Could you please find each line in the records that contains the word "column" and copy it?

EXERCISE DATA:
━━━━━━━━━━━━━━━━━━━━━━━━━━━━━━
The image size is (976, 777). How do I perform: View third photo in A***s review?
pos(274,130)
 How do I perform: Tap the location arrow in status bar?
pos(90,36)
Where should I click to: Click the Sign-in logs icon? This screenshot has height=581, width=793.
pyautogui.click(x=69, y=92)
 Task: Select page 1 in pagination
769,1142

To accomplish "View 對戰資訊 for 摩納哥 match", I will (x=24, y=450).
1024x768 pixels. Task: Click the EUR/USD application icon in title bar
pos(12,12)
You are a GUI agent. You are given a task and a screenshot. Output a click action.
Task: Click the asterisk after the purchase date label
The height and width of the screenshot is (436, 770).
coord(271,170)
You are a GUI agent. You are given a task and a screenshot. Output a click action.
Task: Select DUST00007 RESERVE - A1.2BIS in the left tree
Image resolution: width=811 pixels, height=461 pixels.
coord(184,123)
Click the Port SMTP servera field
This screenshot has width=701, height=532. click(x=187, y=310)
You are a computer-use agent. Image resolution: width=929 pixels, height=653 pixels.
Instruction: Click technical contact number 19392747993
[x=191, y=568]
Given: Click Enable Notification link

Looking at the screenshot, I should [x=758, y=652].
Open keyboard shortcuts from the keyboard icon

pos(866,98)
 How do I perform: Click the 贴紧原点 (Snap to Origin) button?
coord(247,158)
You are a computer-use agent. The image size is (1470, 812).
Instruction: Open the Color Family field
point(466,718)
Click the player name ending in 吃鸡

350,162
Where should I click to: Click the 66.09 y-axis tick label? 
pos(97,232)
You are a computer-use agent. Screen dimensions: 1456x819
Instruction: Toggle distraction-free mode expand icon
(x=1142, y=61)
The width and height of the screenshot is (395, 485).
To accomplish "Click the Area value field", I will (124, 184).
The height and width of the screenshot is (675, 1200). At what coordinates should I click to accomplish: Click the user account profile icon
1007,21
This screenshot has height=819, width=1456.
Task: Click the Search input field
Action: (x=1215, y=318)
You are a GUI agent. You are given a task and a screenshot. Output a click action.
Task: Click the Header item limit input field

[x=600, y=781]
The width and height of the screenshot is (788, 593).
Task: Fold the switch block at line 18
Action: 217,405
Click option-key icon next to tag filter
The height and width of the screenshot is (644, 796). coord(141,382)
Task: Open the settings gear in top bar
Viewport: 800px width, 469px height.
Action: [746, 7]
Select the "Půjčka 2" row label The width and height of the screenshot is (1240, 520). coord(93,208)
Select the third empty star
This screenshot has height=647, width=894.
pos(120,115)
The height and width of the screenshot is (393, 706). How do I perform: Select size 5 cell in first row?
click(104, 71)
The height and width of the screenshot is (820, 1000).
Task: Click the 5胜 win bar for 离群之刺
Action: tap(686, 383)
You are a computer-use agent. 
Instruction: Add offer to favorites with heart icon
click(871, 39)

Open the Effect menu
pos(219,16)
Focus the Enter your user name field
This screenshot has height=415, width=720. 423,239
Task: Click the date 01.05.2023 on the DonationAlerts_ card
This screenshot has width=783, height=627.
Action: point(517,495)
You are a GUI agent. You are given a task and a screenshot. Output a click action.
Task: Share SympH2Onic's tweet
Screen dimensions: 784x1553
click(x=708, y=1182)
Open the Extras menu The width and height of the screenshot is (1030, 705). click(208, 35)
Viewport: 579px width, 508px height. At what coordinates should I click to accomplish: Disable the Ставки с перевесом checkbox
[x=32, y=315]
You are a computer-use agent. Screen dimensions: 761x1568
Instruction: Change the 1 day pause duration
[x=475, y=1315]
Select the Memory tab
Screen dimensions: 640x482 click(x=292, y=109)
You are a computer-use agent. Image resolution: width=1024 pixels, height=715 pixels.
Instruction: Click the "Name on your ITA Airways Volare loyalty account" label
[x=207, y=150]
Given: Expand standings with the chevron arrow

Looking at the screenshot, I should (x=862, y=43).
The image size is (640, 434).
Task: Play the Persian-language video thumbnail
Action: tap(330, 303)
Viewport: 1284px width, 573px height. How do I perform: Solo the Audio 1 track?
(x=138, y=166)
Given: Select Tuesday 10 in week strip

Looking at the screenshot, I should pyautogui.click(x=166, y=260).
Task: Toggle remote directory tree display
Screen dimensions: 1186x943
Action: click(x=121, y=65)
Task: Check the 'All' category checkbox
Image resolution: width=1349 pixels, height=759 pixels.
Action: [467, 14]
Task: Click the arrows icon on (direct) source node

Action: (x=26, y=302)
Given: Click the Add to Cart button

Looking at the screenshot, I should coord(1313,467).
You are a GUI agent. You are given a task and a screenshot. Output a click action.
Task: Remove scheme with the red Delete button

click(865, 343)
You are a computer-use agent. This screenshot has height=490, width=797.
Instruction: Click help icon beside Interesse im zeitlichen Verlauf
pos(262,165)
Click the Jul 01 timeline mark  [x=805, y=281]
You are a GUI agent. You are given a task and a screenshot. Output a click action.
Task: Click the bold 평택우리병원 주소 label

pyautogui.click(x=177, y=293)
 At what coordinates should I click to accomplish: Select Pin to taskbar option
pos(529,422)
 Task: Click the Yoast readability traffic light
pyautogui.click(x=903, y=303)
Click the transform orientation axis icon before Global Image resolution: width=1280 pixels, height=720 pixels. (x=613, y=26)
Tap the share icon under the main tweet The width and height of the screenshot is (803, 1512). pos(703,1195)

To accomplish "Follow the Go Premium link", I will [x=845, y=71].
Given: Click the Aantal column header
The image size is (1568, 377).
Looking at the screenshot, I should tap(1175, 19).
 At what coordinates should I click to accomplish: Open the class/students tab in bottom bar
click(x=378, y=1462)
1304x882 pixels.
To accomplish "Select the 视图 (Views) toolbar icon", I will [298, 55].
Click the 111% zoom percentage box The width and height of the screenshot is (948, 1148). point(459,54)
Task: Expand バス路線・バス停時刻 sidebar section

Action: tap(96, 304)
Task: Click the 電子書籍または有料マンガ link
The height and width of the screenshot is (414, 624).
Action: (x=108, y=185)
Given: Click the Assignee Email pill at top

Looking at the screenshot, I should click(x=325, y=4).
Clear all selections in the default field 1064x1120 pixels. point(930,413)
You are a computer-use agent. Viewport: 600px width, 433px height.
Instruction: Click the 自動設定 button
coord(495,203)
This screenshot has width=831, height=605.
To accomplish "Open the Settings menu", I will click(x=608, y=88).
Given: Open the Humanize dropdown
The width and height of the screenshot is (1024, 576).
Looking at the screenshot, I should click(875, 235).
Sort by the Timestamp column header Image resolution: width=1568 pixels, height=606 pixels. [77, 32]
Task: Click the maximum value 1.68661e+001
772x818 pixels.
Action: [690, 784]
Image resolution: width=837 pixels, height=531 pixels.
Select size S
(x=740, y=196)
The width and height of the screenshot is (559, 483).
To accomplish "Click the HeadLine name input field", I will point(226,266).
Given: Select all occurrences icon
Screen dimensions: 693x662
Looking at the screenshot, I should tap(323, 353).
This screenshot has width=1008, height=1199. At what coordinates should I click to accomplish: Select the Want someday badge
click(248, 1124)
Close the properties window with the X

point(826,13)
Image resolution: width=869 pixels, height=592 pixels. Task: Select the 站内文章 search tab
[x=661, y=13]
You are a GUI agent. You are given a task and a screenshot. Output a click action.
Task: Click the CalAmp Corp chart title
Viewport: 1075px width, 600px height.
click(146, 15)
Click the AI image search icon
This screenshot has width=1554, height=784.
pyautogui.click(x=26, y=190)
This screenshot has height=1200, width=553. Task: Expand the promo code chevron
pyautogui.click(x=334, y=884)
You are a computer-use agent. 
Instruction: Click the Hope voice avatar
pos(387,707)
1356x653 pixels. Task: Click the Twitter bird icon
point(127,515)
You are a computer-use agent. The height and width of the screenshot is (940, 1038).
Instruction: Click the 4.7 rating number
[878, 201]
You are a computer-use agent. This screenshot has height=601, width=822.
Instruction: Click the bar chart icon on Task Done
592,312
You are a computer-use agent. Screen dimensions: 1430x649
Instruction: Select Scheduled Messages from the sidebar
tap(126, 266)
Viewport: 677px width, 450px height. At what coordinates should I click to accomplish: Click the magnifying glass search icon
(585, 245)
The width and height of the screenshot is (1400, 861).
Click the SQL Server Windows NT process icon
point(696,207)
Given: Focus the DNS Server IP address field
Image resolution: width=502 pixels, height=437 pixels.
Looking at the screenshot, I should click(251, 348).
━━━━━━━━━━━━━━━━━━━━━━━━━━━━━━
ANSWER TO THIS PROBLEM:
Given: Click the Aantal column header
Sort by the Timestamp column header Image resolution: width=1568 pixels, height=606 pixels. [77, 32]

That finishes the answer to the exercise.